** start of DATASET RECORDS **

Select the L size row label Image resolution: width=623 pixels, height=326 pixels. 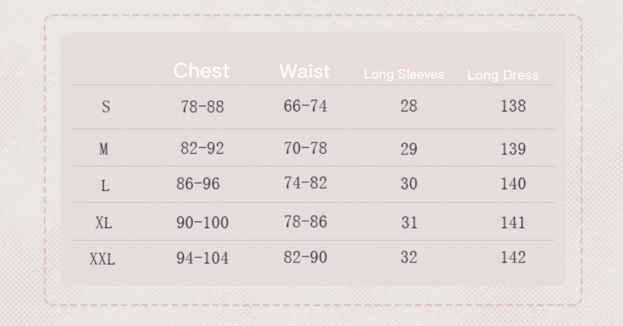click(105, 186)
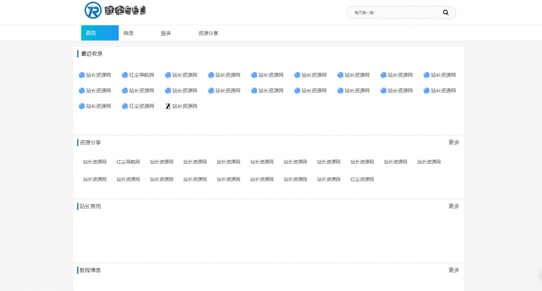This screenshot has width=542, height=291.
Task: Open 红尘导航网 link under 资源分享 section
Action: (x=128, y=162)
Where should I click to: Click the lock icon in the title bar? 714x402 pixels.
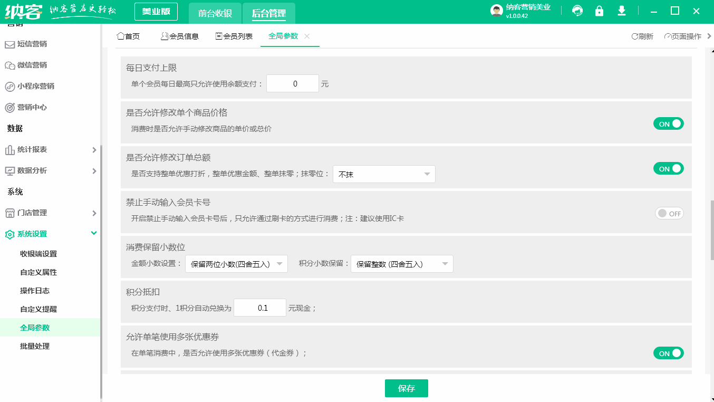[599, 11]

** end of DATASET RECORDS **

=== SHORT PROBLEM ===
Write out the records word for word, starting at the line that contains "Where should I" and going through the end of the records. Leave the pictures out of your copy.

=== WORKED ANSWER ===
Where should I click to: Click the lock icon in the title bar? 714x402 pixels.
[599, 11]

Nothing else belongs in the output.